Transanal Endoscopic Microsurgery

  • Lee E. Smith


The treatment of small cancers of the rectum has been a standard of practice for decades. However, because of difficult exposure, only the distal third of the rectum could be approached with standard instruments. To overcome the lack of ability to see in the middle and upper thirds of the rectum, different strategies had to be invented. Kraske1 tried to enter the posterior aspect of the rectum through a parasacral incision, which often necessitates the removal of the coccyx bone. York-Mason2 incised the sphincter mechanism to reach well up into the rectum. Unfortunately, the sphincter muscle must be reapproximated very precisely to preserve continence. A more recent approach has been to introduce an operating proctoscope that has a large diameter. This approach has been tried for electrocoagulation of neoplasms or excisions.
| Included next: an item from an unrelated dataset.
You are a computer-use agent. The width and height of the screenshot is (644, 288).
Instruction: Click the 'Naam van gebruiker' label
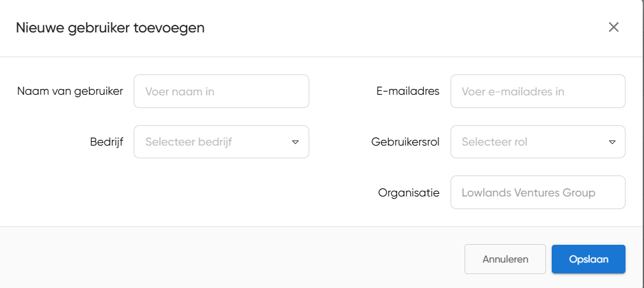click(x=70, y=91)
In Germany in the early 1980s Gearhart Buess developed a set of long proctoscopes through which carbon dioxide could be insufflated. Long operating instruments, a binocular microscope and an insufflating machine are also required. This set of equipment has been termed a transanal endoscopic microsurgery (TEM) unit. This technique has flourished in Europe where many surgeons have taken time to learn this difficult skill. In the United States the acceptance has been much slower, probably because it is quite difficult to learn and requires much practice, and the instrument set is expensive.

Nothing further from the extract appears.